Sales Tax vs. Use Tax – What’s the Difference?
A sales tax generally applies to transactions within a state, or a particular jurisdiction within a state, and is paid at the point of purchase. Typically, the amount of the tax is calculated by applying a percentage rate to the taxable price of a sale.
In some cases a portion of the sale may be exempt from the calculation of tax, or certain goods may be totally exempt (e.g., food and medications in numerous states). Depending on the jurisdiction, the tax may be required to be included in the price (tax-inclusive) or added to the price at the point of sale.
Sales taxes generally are collected from the buyer by the seller, who remits the tax to a government agency. Sales taxes are commonly charged on sales of goods, but many sales taxes are also charged on sales of services.
A use tax is a type of excise tax, paid by a purchaser who stores, uses or consumes within a state or other taxing jurisdiction any tangible personal property purchased from an out-of-state seller (unless the vendor charges sales tax). The buyer is responsible for remitting a use tax to the taxing jurisdiction.
Use taxes typically are assessed at the same rate as the sales tax that would have been charged had the same goods been purchased in-state. The federal legislation now under consideration to empower states to collect taxes on sales by online retailers outside the state would in fact be facilitating imposition of use taxes.
The assessing jurisdiction may make the use tax payable annually, but some states require a monthly payment.

▶ Provided information

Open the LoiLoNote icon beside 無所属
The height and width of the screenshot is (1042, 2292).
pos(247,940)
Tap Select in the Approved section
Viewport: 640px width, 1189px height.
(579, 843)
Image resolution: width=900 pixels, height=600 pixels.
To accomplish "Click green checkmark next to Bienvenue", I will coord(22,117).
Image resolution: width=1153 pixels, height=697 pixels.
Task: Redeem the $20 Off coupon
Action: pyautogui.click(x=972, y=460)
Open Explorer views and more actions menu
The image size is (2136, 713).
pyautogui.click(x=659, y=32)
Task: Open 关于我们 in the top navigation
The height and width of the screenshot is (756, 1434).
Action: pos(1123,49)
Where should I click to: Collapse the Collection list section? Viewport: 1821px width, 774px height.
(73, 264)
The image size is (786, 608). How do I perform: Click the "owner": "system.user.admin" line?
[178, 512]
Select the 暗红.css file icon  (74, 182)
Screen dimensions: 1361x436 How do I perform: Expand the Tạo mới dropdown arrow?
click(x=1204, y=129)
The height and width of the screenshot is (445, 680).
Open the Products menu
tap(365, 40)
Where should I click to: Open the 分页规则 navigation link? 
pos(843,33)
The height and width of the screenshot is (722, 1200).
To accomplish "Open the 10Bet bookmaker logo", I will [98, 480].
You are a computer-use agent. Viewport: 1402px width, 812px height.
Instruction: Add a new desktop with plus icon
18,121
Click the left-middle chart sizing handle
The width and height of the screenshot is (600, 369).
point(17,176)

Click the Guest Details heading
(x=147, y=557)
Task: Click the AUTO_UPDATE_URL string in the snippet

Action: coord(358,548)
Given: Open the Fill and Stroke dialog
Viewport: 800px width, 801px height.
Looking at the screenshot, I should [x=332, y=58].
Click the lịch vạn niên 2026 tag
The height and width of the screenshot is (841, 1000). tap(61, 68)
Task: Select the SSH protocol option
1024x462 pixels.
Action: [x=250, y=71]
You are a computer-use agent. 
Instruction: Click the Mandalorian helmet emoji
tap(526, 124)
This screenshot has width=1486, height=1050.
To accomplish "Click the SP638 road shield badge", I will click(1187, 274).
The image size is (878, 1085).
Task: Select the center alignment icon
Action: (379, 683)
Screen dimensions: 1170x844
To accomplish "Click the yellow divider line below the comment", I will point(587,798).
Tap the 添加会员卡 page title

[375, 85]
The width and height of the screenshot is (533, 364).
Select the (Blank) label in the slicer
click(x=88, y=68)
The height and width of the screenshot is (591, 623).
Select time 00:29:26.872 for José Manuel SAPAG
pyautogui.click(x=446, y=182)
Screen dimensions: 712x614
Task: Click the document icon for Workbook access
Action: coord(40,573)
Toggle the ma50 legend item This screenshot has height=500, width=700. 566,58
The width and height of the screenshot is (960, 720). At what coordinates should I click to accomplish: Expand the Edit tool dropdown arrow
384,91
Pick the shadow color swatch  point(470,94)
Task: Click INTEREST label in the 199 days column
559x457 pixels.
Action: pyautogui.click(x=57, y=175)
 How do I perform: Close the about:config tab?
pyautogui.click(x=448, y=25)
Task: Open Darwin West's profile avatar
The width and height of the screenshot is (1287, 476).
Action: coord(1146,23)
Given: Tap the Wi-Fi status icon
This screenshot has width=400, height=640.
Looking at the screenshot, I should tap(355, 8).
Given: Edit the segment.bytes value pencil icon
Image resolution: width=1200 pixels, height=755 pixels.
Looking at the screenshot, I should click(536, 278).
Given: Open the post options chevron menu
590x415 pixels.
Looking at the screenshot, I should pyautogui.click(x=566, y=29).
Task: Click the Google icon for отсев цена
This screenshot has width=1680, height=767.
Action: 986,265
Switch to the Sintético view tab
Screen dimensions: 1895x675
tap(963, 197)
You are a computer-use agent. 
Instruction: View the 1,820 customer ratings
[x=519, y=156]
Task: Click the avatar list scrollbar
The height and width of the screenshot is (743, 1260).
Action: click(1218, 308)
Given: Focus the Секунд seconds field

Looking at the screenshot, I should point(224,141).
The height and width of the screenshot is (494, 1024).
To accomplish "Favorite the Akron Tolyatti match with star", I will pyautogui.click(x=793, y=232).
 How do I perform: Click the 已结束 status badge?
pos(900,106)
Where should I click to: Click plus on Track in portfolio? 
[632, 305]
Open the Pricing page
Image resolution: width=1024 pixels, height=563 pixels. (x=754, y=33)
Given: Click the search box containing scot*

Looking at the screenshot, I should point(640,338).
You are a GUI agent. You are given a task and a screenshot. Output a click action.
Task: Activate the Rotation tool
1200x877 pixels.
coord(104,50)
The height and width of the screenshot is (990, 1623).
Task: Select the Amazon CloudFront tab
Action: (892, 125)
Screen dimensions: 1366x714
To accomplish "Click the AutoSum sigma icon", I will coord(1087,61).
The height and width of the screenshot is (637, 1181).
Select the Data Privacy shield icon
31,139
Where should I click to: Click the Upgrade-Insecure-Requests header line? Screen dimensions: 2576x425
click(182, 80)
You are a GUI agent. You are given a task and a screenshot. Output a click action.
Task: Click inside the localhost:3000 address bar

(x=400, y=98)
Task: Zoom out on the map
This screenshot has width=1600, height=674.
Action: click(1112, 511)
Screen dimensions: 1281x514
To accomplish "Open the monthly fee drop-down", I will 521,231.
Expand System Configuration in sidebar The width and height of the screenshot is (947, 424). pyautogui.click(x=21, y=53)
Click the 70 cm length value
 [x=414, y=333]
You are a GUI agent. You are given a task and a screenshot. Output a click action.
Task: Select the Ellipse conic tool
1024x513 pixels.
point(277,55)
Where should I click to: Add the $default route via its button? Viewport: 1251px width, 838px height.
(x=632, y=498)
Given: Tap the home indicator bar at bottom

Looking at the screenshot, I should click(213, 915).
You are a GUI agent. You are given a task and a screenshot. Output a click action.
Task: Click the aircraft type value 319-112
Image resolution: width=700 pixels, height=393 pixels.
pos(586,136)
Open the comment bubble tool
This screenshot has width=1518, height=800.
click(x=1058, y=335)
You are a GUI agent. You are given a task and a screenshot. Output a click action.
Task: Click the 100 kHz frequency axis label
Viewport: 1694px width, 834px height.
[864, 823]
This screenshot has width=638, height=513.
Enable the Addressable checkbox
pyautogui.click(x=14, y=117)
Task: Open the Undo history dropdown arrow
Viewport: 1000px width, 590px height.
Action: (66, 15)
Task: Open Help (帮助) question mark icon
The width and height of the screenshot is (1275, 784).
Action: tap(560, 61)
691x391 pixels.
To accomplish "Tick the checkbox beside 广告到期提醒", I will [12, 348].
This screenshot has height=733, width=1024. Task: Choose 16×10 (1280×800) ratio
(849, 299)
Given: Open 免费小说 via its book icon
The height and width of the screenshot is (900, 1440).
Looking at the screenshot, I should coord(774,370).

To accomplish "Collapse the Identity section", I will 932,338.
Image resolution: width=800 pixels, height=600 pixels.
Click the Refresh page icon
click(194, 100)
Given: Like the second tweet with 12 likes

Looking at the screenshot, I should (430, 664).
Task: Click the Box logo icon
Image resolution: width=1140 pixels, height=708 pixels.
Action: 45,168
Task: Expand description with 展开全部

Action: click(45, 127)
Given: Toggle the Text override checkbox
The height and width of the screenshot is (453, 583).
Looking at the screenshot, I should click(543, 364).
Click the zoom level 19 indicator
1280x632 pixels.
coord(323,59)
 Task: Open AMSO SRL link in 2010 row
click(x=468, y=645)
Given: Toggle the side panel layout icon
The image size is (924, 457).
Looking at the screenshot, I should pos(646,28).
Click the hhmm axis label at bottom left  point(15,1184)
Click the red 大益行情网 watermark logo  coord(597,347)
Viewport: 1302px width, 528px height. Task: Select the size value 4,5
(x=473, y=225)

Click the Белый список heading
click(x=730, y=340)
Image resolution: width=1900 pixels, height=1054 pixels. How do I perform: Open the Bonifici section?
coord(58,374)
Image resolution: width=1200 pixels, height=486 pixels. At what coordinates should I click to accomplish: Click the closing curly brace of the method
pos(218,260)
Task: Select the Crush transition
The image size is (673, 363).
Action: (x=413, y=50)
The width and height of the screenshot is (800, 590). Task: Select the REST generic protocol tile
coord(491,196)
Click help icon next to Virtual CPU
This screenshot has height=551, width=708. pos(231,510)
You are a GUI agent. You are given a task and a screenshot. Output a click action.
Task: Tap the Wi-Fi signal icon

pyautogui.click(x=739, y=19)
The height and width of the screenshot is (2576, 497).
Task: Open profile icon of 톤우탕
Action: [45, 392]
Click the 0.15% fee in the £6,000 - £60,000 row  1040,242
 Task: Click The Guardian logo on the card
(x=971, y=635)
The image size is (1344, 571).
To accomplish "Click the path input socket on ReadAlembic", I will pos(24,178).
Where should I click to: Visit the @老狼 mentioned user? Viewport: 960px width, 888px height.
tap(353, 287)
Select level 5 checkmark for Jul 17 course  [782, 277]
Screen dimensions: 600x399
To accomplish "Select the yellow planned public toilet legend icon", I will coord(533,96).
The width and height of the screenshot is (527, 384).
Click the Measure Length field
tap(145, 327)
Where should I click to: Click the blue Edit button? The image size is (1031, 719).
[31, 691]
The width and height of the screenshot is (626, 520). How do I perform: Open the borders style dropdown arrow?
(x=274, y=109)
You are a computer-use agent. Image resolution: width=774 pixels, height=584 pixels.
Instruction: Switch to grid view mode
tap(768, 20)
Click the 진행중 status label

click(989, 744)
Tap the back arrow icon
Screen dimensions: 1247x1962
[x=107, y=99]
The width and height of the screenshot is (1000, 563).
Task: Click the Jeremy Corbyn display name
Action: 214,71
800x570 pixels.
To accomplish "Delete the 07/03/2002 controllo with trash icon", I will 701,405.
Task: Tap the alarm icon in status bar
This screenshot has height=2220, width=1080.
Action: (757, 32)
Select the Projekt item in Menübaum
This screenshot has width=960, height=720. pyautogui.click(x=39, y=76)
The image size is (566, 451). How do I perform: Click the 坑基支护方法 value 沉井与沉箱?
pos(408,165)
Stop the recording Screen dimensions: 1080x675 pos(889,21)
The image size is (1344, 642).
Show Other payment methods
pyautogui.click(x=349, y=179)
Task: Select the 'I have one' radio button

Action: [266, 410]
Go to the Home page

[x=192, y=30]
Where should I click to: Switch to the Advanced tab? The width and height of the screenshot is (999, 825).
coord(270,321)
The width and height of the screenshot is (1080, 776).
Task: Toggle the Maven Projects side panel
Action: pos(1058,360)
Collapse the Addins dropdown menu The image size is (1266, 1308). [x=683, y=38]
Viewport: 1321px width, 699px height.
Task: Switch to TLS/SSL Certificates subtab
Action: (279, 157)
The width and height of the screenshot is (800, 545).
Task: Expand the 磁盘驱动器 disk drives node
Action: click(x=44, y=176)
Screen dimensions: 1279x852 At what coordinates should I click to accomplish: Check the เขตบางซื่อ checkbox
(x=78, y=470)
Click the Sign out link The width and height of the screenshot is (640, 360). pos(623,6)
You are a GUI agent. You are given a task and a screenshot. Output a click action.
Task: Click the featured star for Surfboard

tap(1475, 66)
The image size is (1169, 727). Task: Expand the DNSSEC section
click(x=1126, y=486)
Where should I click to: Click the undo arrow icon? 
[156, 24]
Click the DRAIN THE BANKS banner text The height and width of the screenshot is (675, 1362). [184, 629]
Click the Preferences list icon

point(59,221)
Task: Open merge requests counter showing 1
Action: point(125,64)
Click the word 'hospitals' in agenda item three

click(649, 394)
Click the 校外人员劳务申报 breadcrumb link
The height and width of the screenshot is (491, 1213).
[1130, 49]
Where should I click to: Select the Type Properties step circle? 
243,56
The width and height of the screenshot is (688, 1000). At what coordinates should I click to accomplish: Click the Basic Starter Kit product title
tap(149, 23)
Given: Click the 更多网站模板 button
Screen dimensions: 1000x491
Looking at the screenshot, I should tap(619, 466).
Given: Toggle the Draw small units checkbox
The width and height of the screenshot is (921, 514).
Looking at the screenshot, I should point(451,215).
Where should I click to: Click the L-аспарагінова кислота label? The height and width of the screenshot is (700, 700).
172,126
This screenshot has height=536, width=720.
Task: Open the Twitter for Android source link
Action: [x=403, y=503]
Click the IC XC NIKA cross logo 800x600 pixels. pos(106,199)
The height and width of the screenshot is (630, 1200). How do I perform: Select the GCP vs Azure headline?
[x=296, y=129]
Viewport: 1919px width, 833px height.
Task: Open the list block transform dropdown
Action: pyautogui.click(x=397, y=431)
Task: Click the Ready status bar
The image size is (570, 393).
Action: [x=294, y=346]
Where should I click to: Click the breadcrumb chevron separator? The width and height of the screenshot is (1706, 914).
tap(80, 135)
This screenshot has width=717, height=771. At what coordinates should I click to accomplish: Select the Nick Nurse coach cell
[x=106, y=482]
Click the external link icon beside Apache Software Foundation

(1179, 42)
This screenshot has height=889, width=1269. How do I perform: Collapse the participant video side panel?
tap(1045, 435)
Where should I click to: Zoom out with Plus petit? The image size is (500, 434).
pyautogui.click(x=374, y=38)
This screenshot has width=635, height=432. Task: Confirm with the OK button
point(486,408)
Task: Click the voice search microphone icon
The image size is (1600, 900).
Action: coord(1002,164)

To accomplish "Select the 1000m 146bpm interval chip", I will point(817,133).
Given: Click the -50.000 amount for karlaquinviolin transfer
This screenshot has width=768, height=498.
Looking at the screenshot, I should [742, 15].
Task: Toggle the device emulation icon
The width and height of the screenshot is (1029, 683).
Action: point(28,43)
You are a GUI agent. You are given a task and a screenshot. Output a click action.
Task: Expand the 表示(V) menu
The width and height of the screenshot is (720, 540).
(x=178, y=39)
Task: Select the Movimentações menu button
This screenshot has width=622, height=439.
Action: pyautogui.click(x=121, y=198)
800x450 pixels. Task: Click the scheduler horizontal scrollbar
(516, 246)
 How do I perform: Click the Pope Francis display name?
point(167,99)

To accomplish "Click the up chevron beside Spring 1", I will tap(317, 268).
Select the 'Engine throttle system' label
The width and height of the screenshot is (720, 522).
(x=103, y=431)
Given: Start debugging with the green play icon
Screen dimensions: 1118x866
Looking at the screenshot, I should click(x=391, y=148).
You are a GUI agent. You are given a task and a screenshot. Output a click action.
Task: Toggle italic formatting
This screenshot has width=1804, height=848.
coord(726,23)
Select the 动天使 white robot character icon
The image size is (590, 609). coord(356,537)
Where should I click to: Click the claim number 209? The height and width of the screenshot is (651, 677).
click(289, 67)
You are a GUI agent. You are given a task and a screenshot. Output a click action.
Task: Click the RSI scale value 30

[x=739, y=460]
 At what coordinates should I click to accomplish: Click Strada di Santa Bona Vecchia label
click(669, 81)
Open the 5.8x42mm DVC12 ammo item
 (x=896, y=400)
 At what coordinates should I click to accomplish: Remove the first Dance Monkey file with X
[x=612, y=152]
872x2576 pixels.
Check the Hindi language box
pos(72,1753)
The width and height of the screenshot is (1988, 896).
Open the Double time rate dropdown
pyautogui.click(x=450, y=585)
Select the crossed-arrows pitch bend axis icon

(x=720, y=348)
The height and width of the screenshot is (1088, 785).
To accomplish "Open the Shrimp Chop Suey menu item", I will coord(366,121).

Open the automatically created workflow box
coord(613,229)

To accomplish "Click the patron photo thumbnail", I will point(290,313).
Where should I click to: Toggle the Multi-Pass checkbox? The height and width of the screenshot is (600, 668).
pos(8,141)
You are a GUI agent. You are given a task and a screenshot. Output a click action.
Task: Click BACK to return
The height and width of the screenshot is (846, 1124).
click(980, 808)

▶ Exercise directions
In the text on sales tax and use tax, who is responsible for remitting a use tax to the taxing jurisdiction?

▶ Result
The buyer.